Stimulation of osteoblast activity by homocysteine

Homocysteine (HCY) has recently been linked to fragility fractures. Moreover, HCY activates osteoclasts. Little is known about the effect of HCY on activity of human osteoblasts (OBs). We hypothesized that HCY decreases the activity of OBs. Osteoblasts obtained from tra-becular human bone specimens of eight donors were cultured with conditioned medium. Culture medium was adjusted to 0, 100, 500, 1000 and 2000 muM HCY. After 14 days alkaline phosphatase (AP) activity, pro-collagen type I N-terminal peptide (PINP) and osteocalcin (OC) secretion in the supernatant were measured. After 20 days the formation of mineralized matrix was analyzed.

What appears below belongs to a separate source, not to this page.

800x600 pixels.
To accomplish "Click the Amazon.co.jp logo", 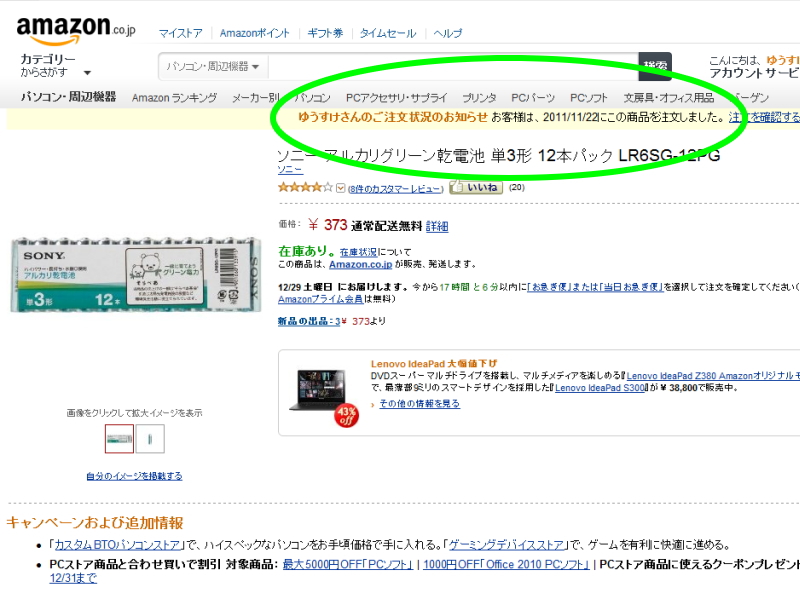I will [x=75, y=30].
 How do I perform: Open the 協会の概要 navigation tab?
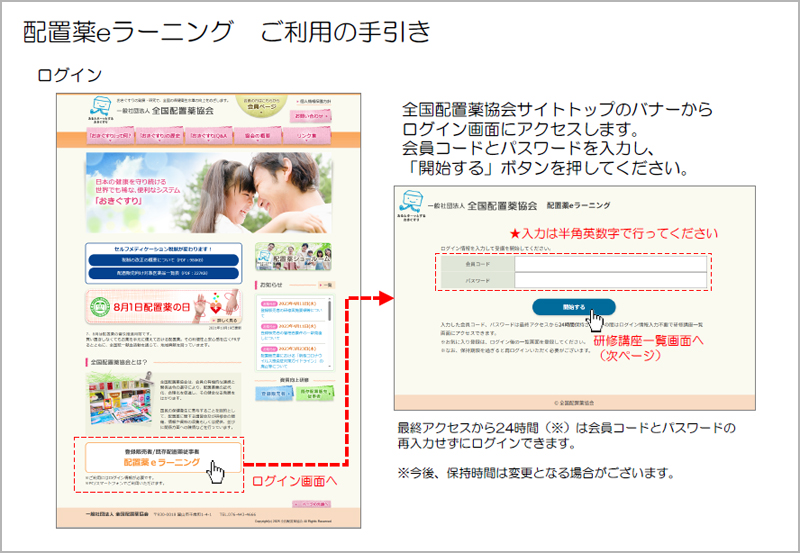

HCY-stimulated AP activity gradually (100 muM HCY: 118%, P= 0.006; 500 muM HCY: 125%, P < 0.001). At 1000 and 2000 muM HCY the increase of AP activity was reversible (1000 muM HCY: 106%, P= 0.317; 2000 muM HCY: 102%, P < 0.737). The PINP secretion was also stimulated by HCY reaching a maximum of 260 +/- 154 mug/l at 500 mumol/l versus 205 +/- 94 mu,g/l in controls. After 20 days of culture the formation of bone matrix was increased at 100 and 500 muM HCY. OC secretion was not significantly changed. The results of the present study consistently demonstrate a moderate stimulation of primary human OB activity by increasing concentrations of HCY. However, the magnitude of this effect seems to be less pronounced than recent observations on primary human osteoclasts, suggesting a dysbalance between OBs and osteoclasts in favour of osteoclasts.